*Prompt*:
Every line between the top of the data below and the line with "Take me to the home page (1280, 233)", both ends included, must be retyped exactly.

*Records from a dataset*:
--- --- ---

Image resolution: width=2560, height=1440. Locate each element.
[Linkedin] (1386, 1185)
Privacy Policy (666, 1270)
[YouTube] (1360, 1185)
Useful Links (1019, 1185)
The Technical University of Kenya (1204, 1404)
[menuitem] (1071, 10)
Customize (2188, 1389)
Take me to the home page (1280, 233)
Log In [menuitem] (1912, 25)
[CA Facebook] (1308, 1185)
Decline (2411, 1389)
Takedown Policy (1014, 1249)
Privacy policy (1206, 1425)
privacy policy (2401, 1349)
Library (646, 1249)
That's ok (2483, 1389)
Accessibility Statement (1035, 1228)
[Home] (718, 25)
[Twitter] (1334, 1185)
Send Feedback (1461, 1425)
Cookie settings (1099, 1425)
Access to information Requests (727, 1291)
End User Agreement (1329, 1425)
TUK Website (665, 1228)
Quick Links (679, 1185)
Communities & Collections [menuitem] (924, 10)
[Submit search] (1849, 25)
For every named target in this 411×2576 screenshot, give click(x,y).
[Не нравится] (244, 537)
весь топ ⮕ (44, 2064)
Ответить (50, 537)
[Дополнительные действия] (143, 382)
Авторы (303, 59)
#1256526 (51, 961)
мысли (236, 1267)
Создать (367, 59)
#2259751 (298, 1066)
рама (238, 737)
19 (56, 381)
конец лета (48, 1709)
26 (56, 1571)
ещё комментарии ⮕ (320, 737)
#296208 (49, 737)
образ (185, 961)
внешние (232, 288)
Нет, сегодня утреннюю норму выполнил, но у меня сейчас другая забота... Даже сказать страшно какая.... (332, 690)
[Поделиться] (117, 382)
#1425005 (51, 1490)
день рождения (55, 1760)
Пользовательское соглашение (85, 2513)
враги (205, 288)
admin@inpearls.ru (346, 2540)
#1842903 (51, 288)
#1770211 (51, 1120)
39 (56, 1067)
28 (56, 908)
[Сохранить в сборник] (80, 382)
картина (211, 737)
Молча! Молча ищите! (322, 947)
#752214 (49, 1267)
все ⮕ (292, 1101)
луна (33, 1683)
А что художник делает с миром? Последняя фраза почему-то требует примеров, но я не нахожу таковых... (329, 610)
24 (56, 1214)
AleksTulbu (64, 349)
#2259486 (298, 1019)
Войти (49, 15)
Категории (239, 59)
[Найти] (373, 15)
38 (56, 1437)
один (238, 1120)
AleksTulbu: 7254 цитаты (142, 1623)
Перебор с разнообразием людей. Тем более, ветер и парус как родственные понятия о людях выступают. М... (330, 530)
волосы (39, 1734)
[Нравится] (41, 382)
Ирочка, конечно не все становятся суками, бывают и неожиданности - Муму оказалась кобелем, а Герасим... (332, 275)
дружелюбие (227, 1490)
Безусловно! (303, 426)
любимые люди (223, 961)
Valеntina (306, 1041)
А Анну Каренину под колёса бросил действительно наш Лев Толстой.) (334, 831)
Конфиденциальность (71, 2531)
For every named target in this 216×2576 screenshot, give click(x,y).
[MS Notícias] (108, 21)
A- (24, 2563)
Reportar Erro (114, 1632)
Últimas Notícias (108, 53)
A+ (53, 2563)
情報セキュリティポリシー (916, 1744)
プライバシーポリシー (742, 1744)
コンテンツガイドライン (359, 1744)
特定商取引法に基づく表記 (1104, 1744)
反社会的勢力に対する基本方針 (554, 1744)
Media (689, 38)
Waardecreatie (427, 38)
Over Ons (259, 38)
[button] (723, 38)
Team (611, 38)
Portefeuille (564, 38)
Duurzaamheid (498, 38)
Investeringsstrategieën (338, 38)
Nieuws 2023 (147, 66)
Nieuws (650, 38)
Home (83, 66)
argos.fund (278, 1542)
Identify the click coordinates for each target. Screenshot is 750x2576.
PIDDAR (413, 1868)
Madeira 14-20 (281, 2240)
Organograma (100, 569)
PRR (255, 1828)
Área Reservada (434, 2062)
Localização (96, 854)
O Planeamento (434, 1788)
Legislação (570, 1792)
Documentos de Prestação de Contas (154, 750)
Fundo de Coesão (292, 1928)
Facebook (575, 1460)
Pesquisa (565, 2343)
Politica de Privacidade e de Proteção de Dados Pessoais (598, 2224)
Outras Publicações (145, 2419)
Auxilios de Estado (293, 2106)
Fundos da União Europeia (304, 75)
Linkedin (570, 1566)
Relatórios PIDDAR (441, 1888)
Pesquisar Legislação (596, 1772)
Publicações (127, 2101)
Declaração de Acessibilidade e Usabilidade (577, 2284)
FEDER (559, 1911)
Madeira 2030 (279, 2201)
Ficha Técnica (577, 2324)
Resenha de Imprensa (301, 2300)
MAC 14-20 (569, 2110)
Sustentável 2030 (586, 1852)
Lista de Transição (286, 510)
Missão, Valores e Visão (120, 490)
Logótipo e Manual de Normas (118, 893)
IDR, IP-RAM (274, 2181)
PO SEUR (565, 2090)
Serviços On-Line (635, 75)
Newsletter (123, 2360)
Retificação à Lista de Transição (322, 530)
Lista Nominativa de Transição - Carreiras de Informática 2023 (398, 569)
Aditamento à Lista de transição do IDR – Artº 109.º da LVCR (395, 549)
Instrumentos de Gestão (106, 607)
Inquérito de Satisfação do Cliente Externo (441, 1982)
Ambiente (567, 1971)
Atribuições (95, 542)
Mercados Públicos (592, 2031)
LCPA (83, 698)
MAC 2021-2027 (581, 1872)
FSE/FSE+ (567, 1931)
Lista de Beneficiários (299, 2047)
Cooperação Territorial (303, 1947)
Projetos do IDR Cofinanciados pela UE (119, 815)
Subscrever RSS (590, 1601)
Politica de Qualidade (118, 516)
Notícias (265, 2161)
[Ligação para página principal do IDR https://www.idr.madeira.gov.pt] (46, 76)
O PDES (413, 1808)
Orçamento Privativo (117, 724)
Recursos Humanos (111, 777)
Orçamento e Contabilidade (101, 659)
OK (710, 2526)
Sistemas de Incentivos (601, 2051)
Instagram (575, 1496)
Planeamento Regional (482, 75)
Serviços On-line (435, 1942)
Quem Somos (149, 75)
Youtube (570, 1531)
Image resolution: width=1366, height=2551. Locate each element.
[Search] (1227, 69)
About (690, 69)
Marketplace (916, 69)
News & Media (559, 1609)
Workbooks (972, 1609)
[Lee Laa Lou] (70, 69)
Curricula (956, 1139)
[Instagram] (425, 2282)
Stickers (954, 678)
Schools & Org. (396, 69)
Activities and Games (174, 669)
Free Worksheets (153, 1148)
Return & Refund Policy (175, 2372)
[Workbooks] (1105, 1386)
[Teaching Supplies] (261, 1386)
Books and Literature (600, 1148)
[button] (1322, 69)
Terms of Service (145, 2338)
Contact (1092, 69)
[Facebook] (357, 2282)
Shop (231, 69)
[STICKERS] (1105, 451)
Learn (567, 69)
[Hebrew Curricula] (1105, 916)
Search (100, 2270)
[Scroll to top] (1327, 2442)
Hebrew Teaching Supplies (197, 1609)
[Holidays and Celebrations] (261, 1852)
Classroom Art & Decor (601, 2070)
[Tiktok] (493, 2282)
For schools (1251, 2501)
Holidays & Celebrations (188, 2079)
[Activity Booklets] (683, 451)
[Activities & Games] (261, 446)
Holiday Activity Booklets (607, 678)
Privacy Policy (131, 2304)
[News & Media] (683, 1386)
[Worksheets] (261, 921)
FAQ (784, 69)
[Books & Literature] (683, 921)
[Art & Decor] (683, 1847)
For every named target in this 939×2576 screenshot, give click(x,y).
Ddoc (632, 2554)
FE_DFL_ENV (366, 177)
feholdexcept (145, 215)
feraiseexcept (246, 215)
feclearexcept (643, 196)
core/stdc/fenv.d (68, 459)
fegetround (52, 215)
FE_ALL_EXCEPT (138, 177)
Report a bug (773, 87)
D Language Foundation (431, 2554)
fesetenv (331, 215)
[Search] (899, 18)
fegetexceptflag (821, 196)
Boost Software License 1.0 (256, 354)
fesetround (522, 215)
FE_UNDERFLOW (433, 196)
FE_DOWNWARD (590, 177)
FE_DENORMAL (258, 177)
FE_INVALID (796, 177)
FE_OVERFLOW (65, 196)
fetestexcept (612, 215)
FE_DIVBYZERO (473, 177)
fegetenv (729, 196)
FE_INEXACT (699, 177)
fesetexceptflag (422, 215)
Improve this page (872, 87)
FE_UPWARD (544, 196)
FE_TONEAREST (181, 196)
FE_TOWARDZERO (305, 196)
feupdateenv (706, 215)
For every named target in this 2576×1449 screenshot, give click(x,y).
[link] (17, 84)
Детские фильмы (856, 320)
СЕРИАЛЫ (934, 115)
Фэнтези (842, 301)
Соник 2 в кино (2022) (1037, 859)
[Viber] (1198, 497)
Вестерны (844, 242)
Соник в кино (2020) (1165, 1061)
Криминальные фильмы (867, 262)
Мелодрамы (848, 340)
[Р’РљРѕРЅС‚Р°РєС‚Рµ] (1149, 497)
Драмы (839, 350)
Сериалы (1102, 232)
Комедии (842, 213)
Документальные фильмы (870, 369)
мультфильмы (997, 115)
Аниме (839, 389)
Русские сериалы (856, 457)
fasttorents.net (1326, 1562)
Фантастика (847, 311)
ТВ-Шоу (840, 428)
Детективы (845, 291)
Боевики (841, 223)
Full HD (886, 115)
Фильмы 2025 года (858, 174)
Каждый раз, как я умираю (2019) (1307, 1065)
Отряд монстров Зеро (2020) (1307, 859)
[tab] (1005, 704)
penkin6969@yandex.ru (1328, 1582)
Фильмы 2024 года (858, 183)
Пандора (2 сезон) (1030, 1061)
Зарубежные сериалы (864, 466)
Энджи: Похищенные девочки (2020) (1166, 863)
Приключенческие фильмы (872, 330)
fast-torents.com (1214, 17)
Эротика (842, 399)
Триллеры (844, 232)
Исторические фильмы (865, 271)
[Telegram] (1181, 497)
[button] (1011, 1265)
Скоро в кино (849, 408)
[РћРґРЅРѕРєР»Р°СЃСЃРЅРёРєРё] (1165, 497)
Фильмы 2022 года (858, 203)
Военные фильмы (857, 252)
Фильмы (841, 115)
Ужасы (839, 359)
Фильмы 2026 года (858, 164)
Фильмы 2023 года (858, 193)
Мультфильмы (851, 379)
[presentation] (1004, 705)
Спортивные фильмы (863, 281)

--- --- ---

*Result of the exercise*:
Image resolution: width=2560, height=1440. Locate each element.
[Linkedin] (1386, 1185)
Privacy Policy (666, 1270)
[YouTube] (1360, 1185)
Useful Links (1019, 1185)
The Technical University of Kenya (1204, 1404)
[menuitem] (1071, 10)
Customize (2188, 1389)
Take me to the home page (1280, 233)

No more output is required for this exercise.